In short, I think this Bible will appeal to a broader audience than the marketing suggests, but the premium printing and artistic features raise the age-old question: Is it too nice? Does the high quality defeat the purpose of inviting people to read the Bible for the first time, or with new eyes?
What is the best way to format commentary?
As I read through the Word on Fire Bible, I was reminded of my long-time stormy relationship with commentary formats (I made a general post on the common format variants here). I’m frustrated by footnotes, because they inevitably break up the flow of reading. That little symbol indicating a footnote is so tantalizing! I want to know what the note says! But it’s hard to follow the broader themes of a biblical book when I’m constantly interrupting my reading to look at notes. On the other hand, endnotes allow for less interruption, but they are more cumbersome to work with, requiring flipping back and forth from the text to the notes. I’ve often felt that the best commentary format is what Fr. Nicholas King chose in his translation of the New Testament: Alternating extended sections of the biblical text with indented commentary paragraphs that are located at natural break-points.
The Word on Fire Bible is similar to Fr. King’s format. The commentary and biblical text are interspersed, allowing parables to stand (relatively) uninterrupted, followed by a multi-paragraph commentary on the entire parable. On the other hand, Bishop Barron’s commentary is far more extensive than Fr. King’s commentary, so the flow of reading is more interrupted in the Word on Fire Bible.
As a rule, I don’t think there is a perfect commentary format. I sometimes lean toward a separate commentary (like the Eerdmans Commentary on the Bible or the New Jerome Biblical Commentary) combined with a plain-text Bible that offers no distractions. This solution only works for at-home study, though. When bringing a Bible to Church or on a vacation trip, a huge commentary volume is totally impractical. Maybe the Word on Fire Bible is as close to the ideal as I can reasonably expect. I’m curious to hear your opinions. If you agree, should other Catholic publishers try interspersed commentary, rather than the traditional footnotes and endnotes?
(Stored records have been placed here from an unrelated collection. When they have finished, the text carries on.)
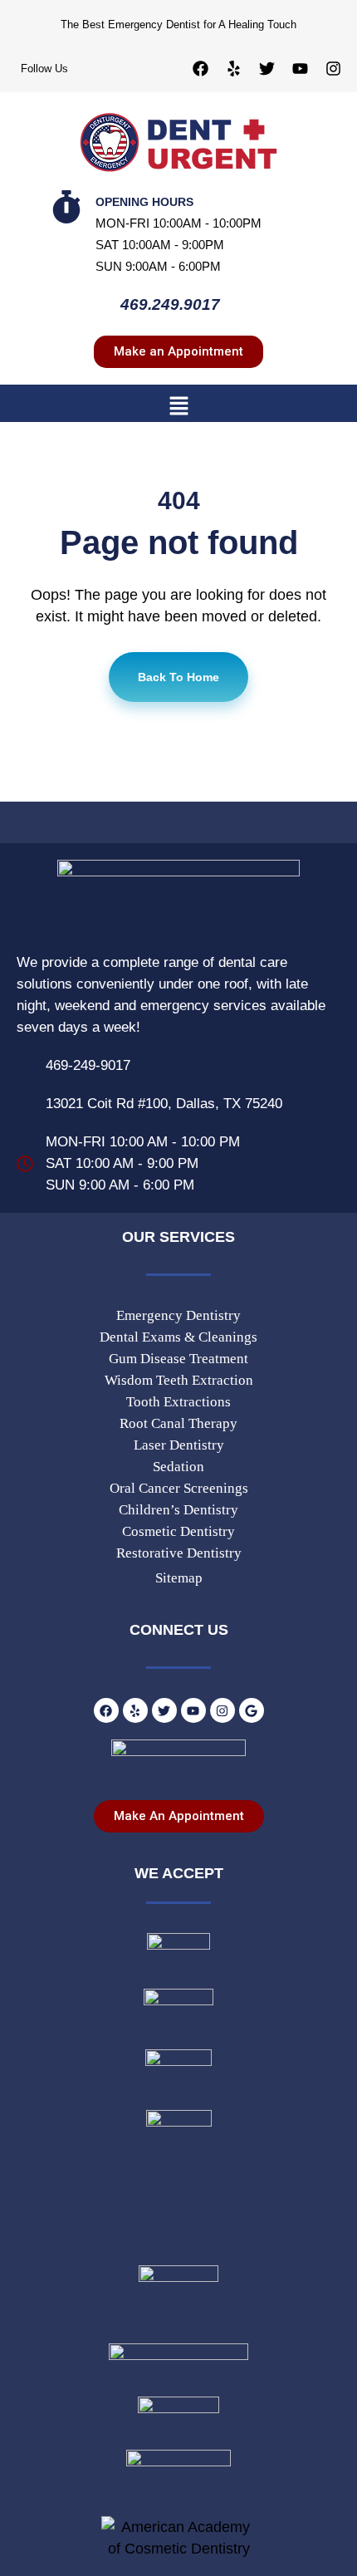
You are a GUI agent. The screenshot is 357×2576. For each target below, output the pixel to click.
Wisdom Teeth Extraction (179, 1380)
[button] (178, 405)
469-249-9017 (88, 1065)
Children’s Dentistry (178, 1510)
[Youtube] (299, 68)
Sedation (178, 1466)
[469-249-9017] (25, 1065)
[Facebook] (200, 68)
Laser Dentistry (179, 1445)
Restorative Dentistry (179, 1553)
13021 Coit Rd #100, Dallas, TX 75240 (164, 1103)
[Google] (251, 1710)
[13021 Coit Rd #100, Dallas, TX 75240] (25, 1104)
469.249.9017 (170, 304)
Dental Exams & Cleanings (178, 1337)
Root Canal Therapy (178, 1423)
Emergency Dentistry (178, 1315)
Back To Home (178, 677)
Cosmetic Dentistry (178, 1531)
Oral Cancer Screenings (179, 1488)
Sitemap (179, 1578)
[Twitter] (266, 68)
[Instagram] (333, 68)
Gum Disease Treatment (178, 1359)
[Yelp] (233, 68)
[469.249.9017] (95, 306)
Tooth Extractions (178, 1402)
Is single-author commentary a weakness or a strength?
I was initially surprised when I learned that a substantial majority of the commentary in the Word on Fire Bible was extracted from Bishop Barron’s homilies. Does this limit the breadth of the reflections, or consign them to being relevant primarily to this moment in history? Or does it allow for greater depth and individuality than a committee-produced, edited scholarly commentary?
After reading it, I am impressed enough with Bishop Barron’s reflections to think that the breadth of information is very good. On the other hand, Bishop Barron’s personal theological perspective certainly comes through strongly in his writing. Perhaps this is a good thing. Certainly, the early Church fathers expressed their individual theological views in their commentaries, with the influence of prior writers reflected in their own thoughts. How does Bishop Barron’s approach compare and contrast with other well-known Catholic commentators on the Bible?
The Word on Fire Bible is one of the most ambitious Catholic Bible projects in recent years. It certainly ranks along with the Ignatius Catholic Study Bible in ambition and originality. I’m interested to see its popularity and impact over the next years as additional volumes are released. I suspect it will have an impact on what Catholic publishers are willing to try in the future.